(Stored records)
——

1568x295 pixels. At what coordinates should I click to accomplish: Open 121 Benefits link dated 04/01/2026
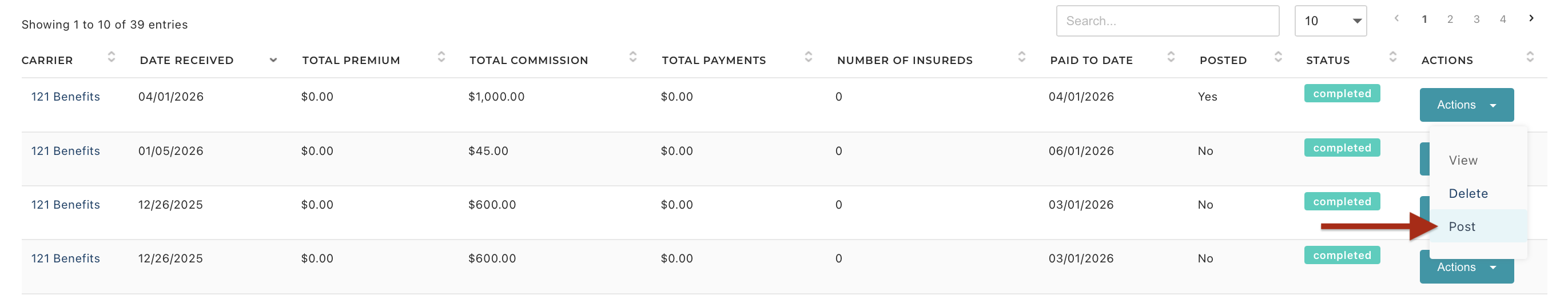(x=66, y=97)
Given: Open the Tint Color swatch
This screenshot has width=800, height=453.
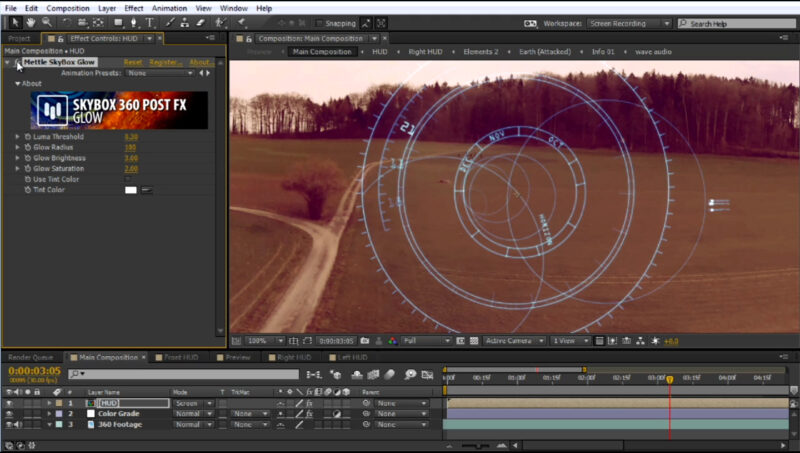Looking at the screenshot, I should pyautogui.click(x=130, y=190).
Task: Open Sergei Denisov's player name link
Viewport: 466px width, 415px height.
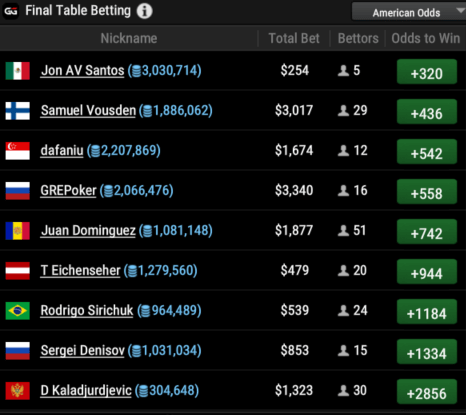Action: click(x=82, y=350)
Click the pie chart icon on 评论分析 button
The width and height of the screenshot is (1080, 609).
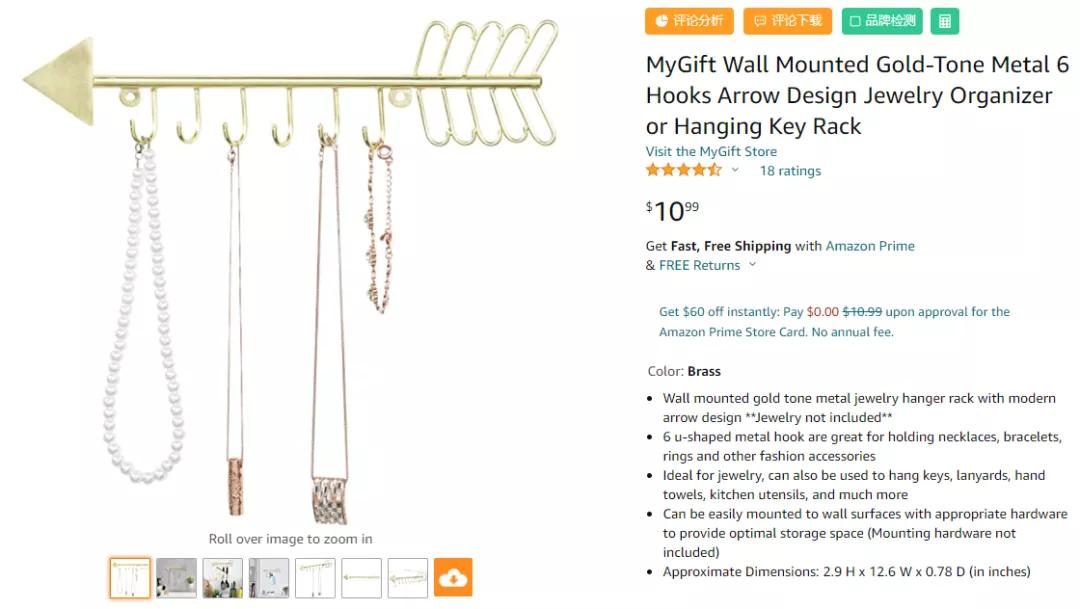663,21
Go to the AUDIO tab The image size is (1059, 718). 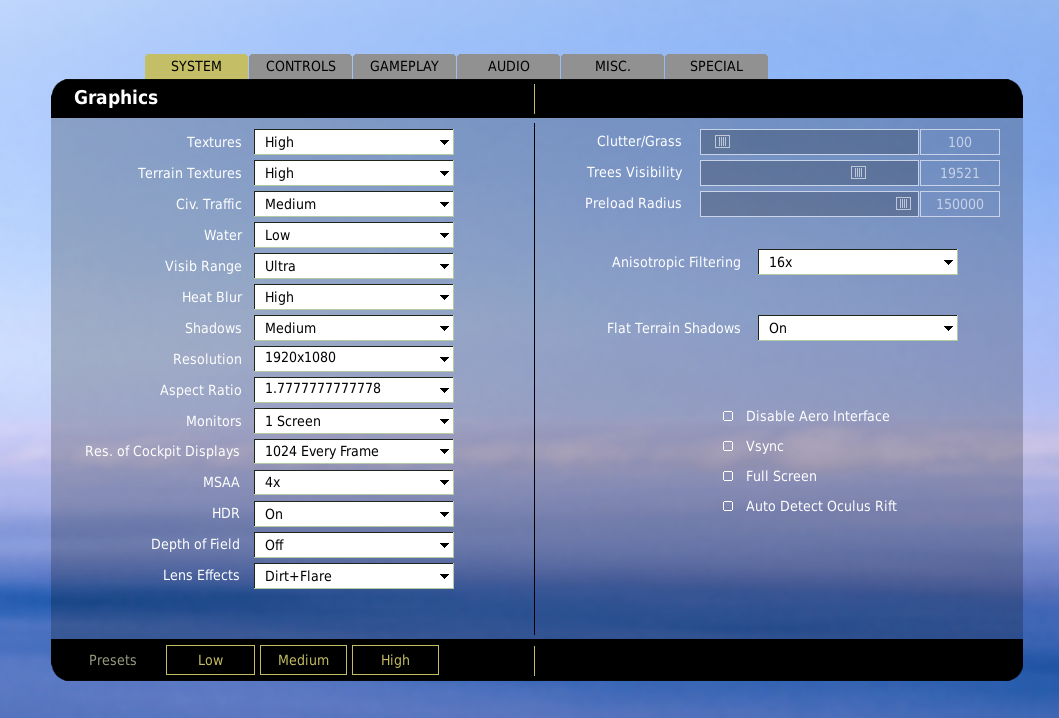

——

### Aim of the exercise
The result should be every entry, word for word, and no pictures.

### Written response
1568x295 pixels. At what coordinates should I click to accomplish: Open 121 Benefits link dated 04/01/2026
(x=66, y=97)
Given: Open the Tint Color swatch
This screenshot has width=800, height=453.
Looking at the screenshot, I should pyautogui.click(x=130, y=190).
Task: Open Sergei Denisov's player name link
Viewport: 466px width, 415px height.
Action: click(x=82, y=350)
Click the pie chart icon on 评论分析 button
The width and height of the screenshot is (1080, 609).
663,21
Go to the AUDIO tab The image size is (1059, 718). 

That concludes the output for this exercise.